What I learned at Lunch about the Love of Jesus Christ
I attended the Catechetical Conference 2011 for the Archdiocese of Galveston-Houston this past Friday and it was pretty interesting. It is a conference that brings in speakers from all over the US to speak on a whole variety of topics that clergy and laity will find of interest in their apostolate of catechesis and formation.
I think the most interesting speaker was, far and away, Dr. Scott Alexander, the Associate Professor of Islam at Catholic Theological Union in Chicago, and is also the Director of the school’s Catholic-Muslim Studies Program. He gave the keynote address Friday morning on Islamic-Catholic relations, which he entitled, Confrontation and Dialogue.

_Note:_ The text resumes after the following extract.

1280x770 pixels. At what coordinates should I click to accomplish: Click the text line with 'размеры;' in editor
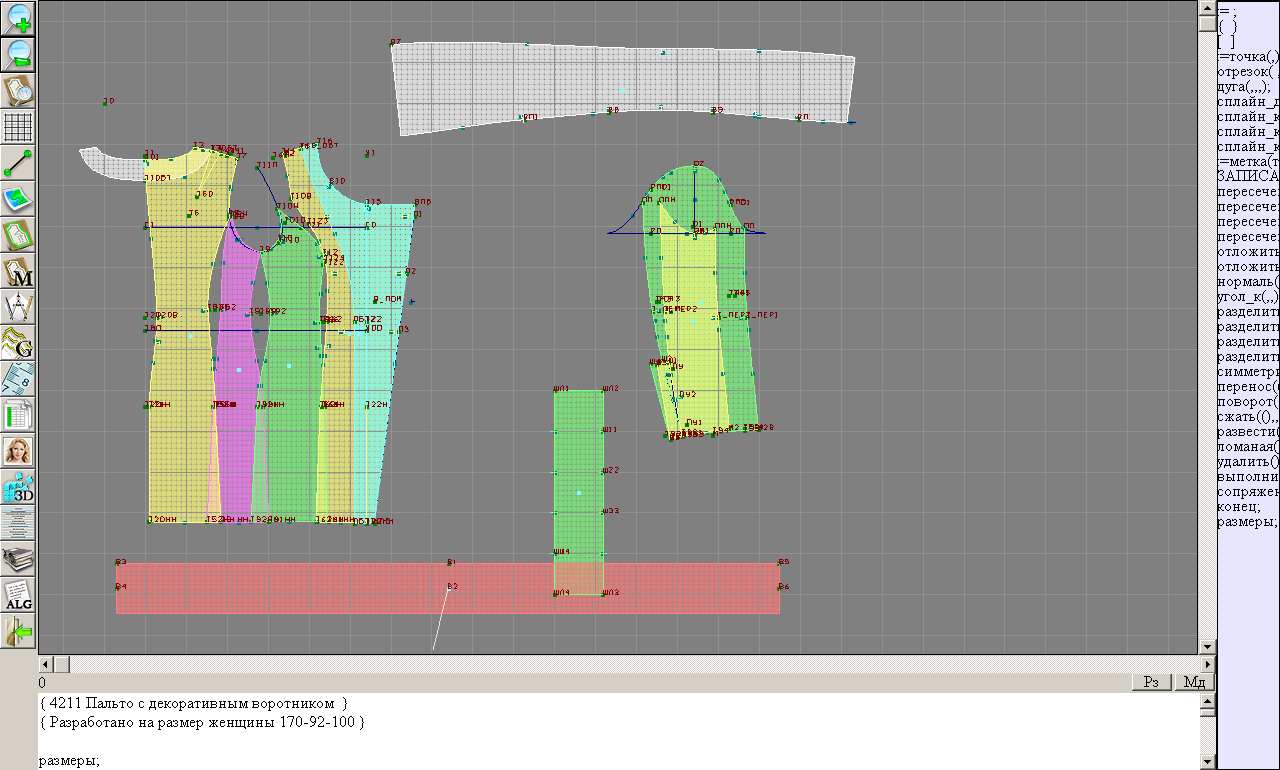[70, 761]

He was a great presenter with never a dull moment and his scope of historical, cultural, religious and linguistic knowledge was incredible. He gave us a bird's eye view of world history and the good-and-bad relationship between Catholics and Muslims down through the centuries. For instance, one pope, St. Gregory VII, called the Muslims "our brethren" in religion. And then you have St. Bernard of Clairvaux who, in preaching another crusade, said that killing the Muslim "was not homicide, but malicide." Confrontation and dialogue, indeed!
He even got to speak on contemporary issues, especially what's going on in Egypt right now. He showed us a picture of an Egyptian Coptic Orthodox man holding up a cross next to a Muslim holding up the Koran, and how they are holding each other's hands. It was a gesture of solidarity.

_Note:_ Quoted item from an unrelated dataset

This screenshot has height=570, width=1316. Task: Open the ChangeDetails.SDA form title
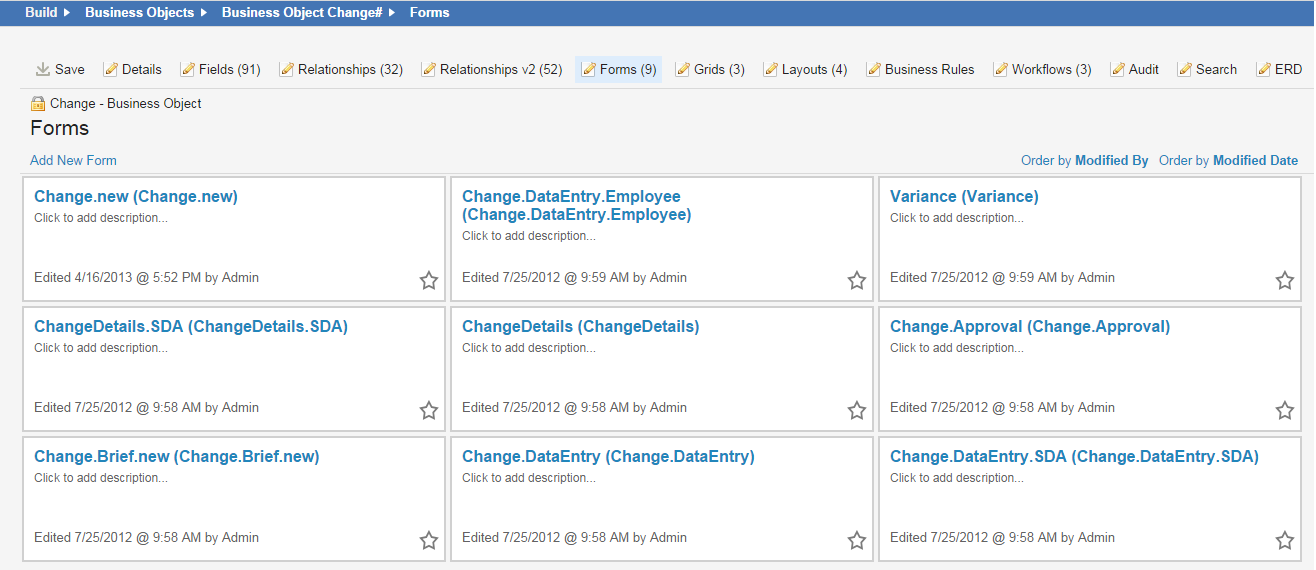191,327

Something fascinating and under-reported: in the midst of the protest, the Muslims cleared a path for the Christians to gather and to celebrate Mass and the Christians made room so that the Muslims could pray.
At lunch my friend Brian Kelsch and I were able to sit down with the speaker and he let me pepper him with questions (he assured me he wasn't annoyed. He told us that he was actually delighted that he wasn't being called a heretic, traitor, terrorist-sympathizer, and/or unpatriotic).
After a while of asking really specific questions about Twelver Shiite Islam, sects in Pakistan, US foreign aid to Egypt, Jordan, Indonesia, Saudi Arabia and all those other dictators held in power with our tax dollars, he stopped us and said, "You know a lot about this stuff. That isn't normal. How do you know so much?"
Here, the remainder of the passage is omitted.